There are cases where the more effective of two tests or treatments is also cheaper, or is equal in price. And there are cases where two tests or treatments are equally effective, but one is cheaper. These, too, are easy calls.
Of course, there are also tougher calls. Another study has shown that using the thrombolytic agent TPA instead of the less expensive streptokinase can reduce mortality by about 1 percent. I know of one health plan that urges the choice of one because it's better, and another plan that suggests the other because it's cheaper. Given that the ethics of population-based medicine assumes that resources spared in the treatment of one patient will be available to treat another, I don't pretend that that is an easy choice to make.
A rule to remember
In preparing medical students to face more difficult choices like these, I think it's important to set a basic ground rule: "Tough call" decisions where cost and effectiveness diverge should be made on the policy-setting level; they should not be left to be made at the patient's bedside. There, an individual physician must remain indivisibly and unqualifiedly an advocate for his or her particular patient. Furthermore, any mechanism that denies treatment options through protocols, guidelines or rules of any kind should offer an appeals process for the "unusual" patient.

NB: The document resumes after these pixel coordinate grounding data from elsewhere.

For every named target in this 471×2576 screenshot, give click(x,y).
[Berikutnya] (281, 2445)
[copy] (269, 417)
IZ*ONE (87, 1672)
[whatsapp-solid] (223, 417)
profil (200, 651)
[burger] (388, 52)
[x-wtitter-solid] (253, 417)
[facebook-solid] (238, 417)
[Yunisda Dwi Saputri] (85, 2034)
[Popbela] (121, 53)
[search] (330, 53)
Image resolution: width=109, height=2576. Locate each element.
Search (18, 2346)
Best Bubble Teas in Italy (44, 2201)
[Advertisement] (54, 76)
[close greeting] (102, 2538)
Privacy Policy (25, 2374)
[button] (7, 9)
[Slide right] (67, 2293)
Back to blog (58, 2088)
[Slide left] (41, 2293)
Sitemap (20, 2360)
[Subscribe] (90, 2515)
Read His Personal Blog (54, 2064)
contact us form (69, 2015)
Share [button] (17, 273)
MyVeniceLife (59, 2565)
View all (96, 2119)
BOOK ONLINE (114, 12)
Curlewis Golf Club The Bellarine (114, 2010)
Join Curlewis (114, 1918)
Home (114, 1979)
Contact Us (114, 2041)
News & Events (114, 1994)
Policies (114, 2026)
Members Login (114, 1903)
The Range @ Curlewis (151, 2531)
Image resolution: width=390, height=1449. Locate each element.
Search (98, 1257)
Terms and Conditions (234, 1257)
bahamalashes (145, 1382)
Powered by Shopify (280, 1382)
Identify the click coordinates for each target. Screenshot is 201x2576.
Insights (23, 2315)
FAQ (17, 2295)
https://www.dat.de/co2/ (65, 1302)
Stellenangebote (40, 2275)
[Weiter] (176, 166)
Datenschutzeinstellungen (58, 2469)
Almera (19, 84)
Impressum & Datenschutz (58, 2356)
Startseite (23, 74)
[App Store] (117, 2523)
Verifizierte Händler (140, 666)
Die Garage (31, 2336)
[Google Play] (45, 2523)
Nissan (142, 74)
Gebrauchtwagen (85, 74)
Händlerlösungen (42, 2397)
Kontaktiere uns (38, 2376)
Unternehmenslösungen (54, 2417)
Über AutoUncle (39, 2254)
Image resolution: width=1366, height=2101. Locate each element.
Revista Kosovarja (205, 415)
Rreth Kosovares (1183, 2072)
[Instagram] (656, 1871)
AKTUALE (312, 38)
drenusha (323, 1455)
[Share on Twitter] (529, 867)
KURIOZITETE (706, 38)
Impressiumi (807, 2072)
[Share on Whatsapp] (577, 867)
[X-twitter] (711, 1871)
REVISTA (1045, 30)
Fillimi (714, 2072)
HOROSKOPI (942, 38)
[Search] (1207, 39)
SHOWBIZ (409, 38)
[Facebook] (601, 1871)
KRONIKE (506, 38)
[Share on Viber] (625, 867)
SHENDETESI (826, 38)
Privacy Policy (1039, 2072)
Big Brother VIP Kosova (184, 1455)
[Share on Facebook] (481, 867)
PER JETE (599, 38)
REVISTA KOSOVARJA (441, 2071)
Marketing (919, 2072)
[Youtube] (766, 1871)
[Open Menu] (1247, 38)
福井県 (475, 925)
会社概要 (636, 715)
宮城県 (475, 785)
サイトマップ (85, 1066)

Are medical students who have been exposed to instruction in cost-effectiveness taking it in stride or exhibiting stress over it? I have been asked this either-or question, and my answer to it is "yes." I don't mean to be inscrutable. Medical students are learning these concepts, and they are creating appropriate stress for them, just as they create stress for all of us. When cost considerations point one way and effectiveness considerations the other, there is no simple formula for making a moral and practical choice.
Such decisions must be faced, and the upcoming generation of physicians must be prepared to face them. That's why programs such as the cost-effectiveness rotation at Duke — and the staged introduction of cost-effectiveness principles under way now at Baylor College of Medicine in Houston, where I have a new position — are blazing a necessary trail in medical education.